In the darkness and despair of the moments, hours, and even months that followed the disappearance of Steve’s cowardly carcass down that beribboned and flower-festooned aisle, I did seriously ponder the failures of my life. I did wonder if the world wouldn’t be better off without me after all. It’s been the message of my life, really. Siblings bemoaning their diminished quality of life because of my existence. Parents sighing their displeasure at the failure of my life to glorify them before their friends. Steve’s flight to freedom no clearer statement of his belief that his life would be richer without me.
It would have been really easy to allow all that rejection to dance itself into a ceremonial frenzy in my head, until it was so powerful that I had no choice but to shed my own blood as the only worthy sacrifice in homage to the truth of it.
But.
Three little letters.
B is for Bullshit.
U is for Utter Drivel.
T is for Total, Absolute, Downright LIE.
Even worse than the fortunes inside Chinese baked goods.
When it comes down to it, it really doesn’t matter who else does or doesn’t value my life. All that matters is that I do.
That horrendous day last year, with the priest hyperventilating with shock, my bridesmaids wailing their dismay on my behalf, my father fuming at all the money he’d wasted, my mother wringing her hands and my siblings telling each other that they’d told each other so, Steve actually did me a huge favour.

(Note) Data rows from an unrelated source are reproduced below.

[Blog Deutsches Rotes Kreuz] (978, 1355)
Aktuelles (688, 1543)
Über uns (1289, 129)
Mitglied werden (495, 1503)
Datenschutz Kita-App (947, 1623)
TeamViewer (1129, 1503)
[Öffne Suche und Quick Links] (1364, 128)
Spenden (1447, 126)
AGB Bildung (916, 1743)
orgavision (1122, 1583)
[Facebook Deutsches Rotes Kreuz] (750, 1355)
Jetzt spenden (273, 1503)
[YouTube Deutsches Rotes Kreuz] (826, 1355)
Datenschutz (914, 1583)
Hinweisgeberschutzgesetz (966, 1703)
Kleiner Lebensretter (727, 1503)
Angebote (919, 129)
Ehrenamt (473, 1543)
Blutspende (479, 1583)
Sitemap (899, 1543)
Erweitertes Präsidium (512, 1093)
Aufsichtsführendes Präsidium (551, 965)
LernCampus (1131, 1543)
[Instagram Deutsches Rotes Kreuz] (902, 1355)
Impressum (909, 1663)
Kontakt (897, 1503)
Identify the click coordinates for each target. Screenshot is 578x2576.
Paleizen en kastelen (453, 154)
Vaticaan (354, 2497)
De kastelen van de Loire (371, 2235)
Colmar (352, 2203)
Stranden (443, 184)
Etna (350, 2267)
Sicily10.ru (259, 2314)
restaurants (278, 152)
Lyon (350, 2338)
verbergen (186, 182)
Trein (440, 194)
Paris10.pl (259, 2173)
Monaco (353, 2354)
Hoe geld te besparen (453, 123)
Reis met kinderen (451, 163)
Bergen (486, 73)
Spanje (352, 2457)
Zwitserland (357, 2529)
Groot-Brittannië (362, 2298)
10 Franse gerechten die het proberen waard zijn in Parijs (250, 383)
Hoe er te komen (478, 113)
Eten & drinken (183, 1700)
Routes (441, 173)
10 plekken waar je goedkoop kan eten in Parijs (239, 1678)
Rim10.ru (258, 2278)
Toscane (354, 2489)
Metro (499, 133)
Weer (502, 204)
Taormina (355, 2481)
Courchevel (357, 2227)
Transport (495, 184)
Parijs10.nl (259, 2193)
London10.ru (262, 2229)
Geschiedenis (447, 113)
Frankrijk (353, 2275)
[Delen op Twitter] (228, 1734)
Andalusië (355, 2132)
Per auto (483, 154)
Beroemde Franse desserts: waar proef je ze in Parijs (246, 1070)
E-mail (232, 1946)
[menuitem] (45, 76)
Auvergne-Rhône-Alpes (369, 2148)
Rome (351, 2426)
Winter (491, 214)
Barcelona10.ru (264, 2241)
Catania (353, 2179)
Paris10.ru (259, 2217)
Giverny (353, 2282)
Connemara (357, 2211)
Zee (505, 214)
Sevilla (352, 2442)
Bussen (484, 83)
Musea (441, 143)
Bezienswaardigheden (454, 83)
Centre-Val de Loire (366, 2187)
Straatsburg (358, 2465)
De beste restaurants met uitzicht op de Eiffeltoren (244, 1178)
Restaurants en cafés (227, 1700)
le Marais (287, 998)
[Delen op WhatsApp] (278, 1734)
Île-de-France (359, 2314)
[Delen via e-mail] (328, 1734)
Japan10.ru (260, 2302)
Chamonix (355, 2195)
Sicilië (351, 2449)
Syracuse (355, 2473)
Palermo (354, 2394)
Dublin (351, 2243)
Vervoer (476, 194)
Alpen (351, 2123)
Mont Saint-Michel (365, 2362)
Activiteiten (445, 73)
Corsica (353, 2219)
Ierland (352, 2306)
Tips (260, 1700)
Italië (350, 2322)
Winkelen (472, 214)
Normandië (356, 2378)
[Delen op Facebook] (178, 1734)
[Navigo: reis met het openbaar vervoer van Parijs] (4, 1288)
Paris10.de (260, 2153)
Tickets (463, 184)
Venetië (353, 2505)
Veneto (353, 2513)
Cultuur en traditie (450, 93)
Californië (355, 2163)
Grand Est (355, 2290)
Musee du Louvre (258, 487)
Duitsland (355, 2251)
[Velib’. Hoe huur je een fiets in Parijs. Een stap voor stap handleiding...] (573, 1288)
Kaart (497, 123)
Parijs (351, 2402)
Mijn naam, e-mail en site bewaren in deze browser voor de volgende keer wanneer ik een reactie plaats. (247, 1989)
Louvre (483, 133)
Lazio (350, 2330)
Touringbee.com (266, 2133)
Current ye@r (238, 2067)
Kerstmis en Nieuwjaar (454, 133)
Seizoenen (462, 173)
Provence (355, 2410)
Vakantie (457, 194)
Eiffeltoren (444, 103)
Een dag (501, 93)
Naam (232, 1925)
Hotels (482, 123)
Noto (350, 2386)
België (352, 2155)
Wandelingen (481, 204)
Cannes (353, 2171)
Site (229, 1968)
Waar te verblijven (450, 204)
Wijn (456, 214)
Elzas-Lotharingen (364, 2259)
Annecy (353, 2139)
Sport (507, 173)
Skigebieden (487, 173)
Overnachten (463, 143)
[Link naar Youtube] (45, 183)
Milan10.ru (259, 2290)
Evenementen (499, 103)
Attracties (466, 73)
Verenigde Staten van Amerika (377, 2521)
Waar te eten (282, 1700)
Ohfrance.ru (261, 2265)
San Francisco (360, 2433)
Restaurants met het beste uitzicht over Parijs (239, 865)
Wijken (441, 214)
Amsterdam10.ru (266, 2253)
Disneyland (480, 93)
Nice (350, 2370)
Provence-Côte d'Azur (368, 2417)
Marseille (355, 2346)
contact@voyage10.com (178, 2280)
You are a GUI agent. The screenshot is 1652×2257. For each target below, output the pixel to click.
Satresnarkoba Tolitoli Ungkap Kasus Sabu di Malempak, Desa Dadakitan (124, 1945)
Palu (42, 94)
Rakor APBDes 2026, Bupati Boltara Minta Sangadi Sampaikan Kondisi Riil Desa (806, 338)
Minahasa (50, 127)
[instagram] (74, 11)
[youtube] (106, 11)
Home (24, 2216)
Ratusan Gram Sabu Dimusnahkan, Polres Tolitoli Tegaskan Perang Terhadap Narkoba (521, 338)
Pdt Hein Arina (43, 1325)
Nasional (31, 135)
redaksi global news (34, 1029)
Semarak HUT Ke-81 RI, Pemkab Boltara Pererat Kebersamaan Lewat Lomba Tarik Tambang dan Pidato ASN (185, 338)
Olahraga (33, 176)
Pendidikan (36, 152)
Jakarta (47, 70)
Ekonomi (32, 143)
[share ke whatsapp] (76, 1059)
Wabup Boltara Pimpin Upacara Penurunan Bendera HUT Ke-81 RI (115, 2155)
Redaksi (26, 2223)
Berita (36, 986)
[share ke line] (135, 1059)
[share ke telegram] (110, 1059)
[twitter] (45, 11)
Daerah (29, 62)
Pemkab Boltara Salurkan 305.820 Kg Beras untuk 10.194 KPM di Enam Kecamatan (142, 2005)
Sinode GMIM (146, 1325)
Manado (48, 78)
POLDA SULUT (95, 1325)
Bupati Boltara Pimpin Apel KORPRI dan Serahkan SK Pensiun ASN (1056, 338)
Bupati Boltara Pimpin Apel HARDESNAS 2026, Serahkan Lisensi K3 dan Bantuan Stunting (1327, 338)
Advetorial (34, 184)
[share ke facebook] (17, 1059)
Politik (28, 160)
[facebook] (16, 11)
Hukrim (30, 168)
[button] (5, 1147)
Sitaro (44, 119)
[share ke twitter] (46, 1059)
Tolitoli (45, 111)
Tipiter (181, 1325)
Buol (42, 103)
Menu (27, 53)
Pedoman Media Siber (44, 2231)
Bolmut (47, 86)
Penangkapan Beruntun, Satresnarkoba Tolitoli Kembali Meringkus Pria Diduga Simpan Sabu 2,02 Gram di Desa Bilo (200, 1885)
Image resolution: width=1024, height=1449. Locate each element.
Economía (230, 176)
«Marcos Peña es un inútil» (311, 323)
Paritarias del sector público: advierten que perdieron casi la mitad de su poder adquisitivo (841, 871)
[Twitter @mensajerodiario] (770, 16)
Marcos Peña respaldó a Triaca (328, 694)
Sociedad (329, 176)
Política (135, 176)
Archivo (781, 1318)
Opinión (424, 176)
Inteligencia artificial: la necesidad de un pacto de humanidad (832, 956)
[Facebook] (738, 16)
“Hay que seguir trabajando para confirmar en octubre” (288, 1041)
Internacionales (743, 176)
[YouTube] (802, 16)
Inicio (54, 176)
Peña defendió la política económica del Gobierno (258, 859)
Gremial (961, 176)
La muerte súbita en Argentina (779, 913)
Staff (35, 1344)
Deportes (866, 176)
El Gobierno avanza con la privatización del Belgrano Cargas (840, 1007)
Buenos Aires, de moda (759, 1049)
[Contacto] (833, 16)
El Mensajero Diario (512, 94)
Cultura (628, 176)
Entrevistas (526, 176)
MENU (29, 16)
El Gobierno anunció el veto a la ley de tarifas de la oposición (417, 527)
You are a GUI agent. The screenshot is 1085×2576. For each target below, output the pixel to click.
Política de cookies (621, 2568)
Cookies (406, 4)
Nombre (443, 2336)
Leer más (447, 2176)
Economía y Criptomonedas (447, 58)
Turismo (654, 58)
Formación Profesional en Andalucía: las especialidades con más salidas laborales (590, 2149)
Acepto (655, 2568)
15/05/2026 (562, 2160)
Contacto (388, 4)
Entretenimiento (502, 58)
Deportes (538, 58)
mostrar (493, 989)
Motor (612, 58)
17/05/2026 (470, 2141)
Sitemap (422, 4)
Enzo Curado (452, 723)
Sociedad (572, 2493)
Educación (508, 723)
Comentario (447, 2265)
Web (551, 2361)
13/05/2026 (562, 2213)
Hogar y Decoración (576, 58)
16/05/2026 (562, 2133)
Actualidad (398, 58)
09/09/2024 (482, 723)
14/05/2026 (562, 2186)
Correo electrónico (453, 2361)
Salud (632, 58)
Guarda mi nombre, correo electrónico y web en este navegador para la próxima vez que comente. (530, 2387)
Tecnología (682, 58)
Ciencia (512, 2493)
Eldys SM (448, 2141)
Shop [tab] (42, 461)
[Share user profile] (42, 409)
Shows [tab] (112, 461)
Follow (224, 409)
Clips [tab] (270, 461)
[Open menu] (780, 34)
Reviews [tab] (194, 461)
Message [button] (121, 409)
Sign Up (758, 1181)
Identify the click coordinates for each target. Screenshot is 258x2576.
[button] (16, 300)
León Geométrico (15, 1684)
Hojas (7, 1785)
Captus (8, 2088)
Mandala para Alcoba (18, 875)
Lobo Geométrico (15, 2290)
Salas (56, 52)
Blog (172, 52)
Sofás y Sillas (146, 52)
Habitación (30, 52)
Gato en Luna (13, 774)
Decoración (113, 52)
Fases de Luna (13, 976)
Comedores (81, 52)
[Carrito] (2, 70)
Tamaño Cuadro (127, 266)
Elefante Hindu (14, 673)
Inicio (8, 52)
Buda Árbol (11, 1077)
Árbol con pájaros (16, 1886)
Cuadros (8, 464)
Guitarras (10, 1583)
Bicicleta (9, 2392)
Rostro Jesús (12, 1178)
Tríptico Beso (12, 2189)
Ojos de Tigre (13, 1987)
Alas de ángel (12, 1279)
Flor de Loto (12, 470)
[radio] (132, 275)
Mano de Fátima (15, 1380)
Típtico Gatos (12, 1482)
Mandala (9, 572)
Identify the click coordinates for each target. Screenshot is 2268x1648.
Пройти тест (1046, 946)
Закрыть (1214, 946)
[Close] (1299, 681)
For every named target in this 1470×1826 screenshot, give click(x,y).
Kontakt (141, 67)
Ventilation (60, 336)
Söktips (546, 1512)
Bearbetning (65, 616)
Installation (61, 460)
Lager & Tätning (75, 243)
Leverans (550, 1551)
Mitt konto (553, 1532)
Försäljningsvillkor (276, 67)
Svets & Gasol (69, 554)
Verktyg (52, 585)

I didn’t get to say “I do” to the bloke I’d thought of as the man of my dreams for so long. Instead, I got to face things that I’d believed about myself: that I wasn’t worth anything; that I was a waste of space; that I contributed nothing to anybody’s life of any value … the list went on for quite some time.
Moment by moment, though, the mists cleared, my breathing resumed, and the sun came up. It wasn’t a single moment, it was just an unfolding – like the slow unfurling of a red carpet inviting those who choose Living to live – to take another step, to investigate more broadly, explore deeper, move further away from all that poisons.
So there was no formal “I do” to a man. So what? Instead, there was a smiling acknowledgement, a quiet agreement of “I do” to myself. I do believe that I’m a worthwhile human being. I do believe that I am worth knowing. I do believe that I contribute, both to society and the relationships in my immediate life. Most of all, I do believe that my life is worth living.
“Mandy!” my friend Imogen exclaims. “Was this yours? What do you think? Your future starts here.”
I laugh across the table at her. “Yes, but does it start now, because you read it out loud, or did it start five minutes ago when I read it to myself?”
Imogen’s boyfriend Greg laughs at the consternation that my question provokes, particularly amongst my girlfriends. He leans across the table and says to me, “Would you consider going out with my mate Jack? I reckon you and he would get along like a house on fire.”
It’s funny, but nothing could have surprised me further. “Thanks, but no thanks,” I hear myself saying to Greg. “I’m really just enjoying being me at the moment. I don’t really want to date anyone right now.”
It’s a good feeling, that. Knowing that you like who you are, and that you have every right to step along with your future in the way and at the pace that seems right to you. A very good feeling indeed.